A grandmom, mom and little boy embracing as they look off into the distance

I want to write a manual, a not-so secret manual, passed from mother to mother that contains the collected wisdom of what all women wish they’d known about motherhood. There would be chapters on what happens to your identity and in your body. Chapters on what happens to your mind and your heart as you undertake this incredible role.

There is no destination point for mothers. One day you just become one, but as a mother, you continue to change as all the good and hard parts of life and having children shape you. You’re constantly evolving as you raise your children, who are also in their own constant state of evolution. It can feel dizzying at times, like you have no idea what you are doing because oftentimes you really don’t.

As a mother, you continue to change as all the good and hard parts of life and having children shape you.

Here are some of the first lessons I’d include in that manual for all the things I wish I’d known about motherhood:

You have no idea what you are doing. That’s OK.

You will literally learn on the job, and then, the job will change over and over again. As soon as you think you’ve got it—a new sleep pattern, new hormones or new friends will throw everything into disarray again. That’s normal. When you accept that you’re learning as you go and that you don’t always know what to do next, you’ll be more gentle with yourself.

You will literally learn on the job, and then, the job will change over and over again.

You’ll never be the same person again.

Stop with the pressure to “not lose yourself.” No matter if you are together or apart or whether your child is young or grown up, you are now inextricably linked to another human being. It is a disservice to mothers to tell them that they must “bounce back” and be who they were before.

Expand into all of it. Don’t feel the need to justify it, shrink it or make yourself less of a mother. Wear it with pride. 

Your kids will trigger you.

No one ever mentions at the baby showers how your kids will push your buttons. Your child’s behavior may remind you of a tough sibling relationship you had, or it may be hard to let them cry when you were told you shouldn’t as a child.

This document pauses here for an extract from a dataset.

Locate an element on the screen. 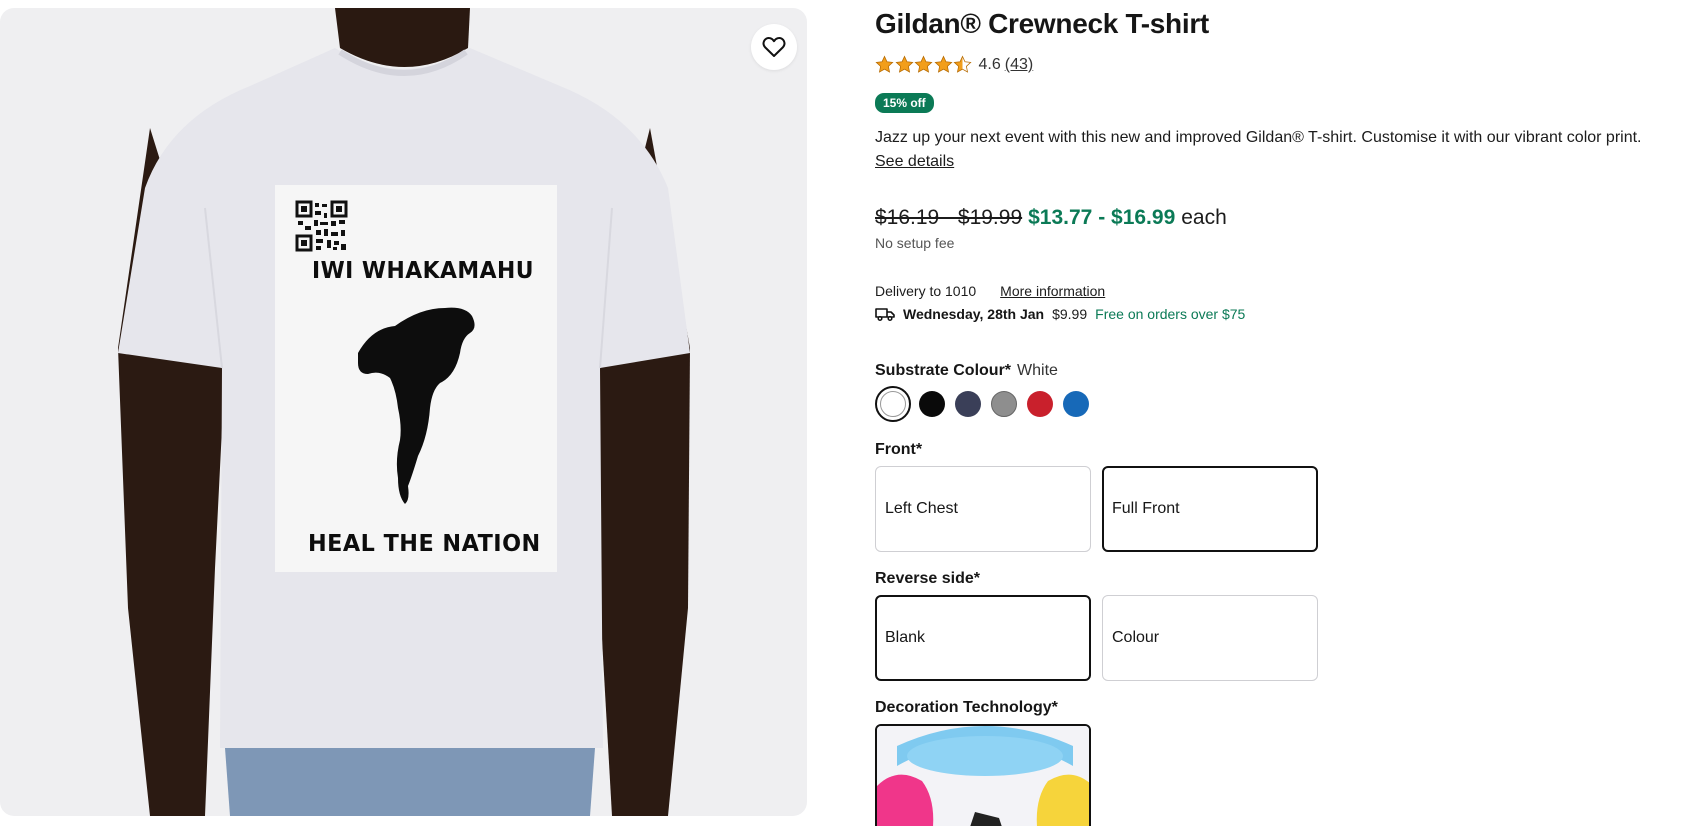  price-unit: each is located at coordinates (1204, 218).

Being triggered by your child doesn’t make you a bad mom. It just means you have some healing to do and that process will be good for you both. 

Your motherhood experience will be unique.

It doesn’t matter how the other moms around you feel about motherhood. They’ll never mother your children. You may not enjoy playing pretend or cooking with your kids, but you may love reading to them or taking them outside.

The stereotypical molds of motherhood are damaging myths. What kids need more than anything is an emotionally engaged mom.  

The stereotypical molds of motherhood are damaging myths.

Motherhood is a developmental process.

After judging myself too harshly as a first-time mother for all the things that were normal—worrying a lot, being particular about who and how my baby was cared for—I finally exhaled one day. I simply embraced the fact that I was a first-time mother.

Allow yourself to be exactly where you are when you’re there: a first-time mother, a mom crying or rejoicing on the first day of kindergarten or a momma fretting over a child turning into an independent teen. If we spend more time embracing where we are and less time questioning it, we’ll experience more peace and joy in the process.

If we spend more time embracing where we are and less time questioning it, we’ll experience more peace and joy in the process.

Lead with curiosity.

If you allow yourself to change and grow, you’re more likely to allow the same for your child, too. It’s easy to trip yourself up when you decide who you want your kids to be or who you should be as a mother. Let them tell you instead. Curiosity without an agenda feels a lot more like love. 

I have lived and seen the literal exhale that comes when we tell each other and ourselves the truth about motherhood. There are so many things I wish I had known. More than anything I find that most mothers are doing a lot better job than they think.

Naming things you wish you’d known welcomes the mother you are. It also validates the mothers around you.

What would you add to the manual of things no one ever told you about motherhood? How has your motherhood journey differed from the women around you?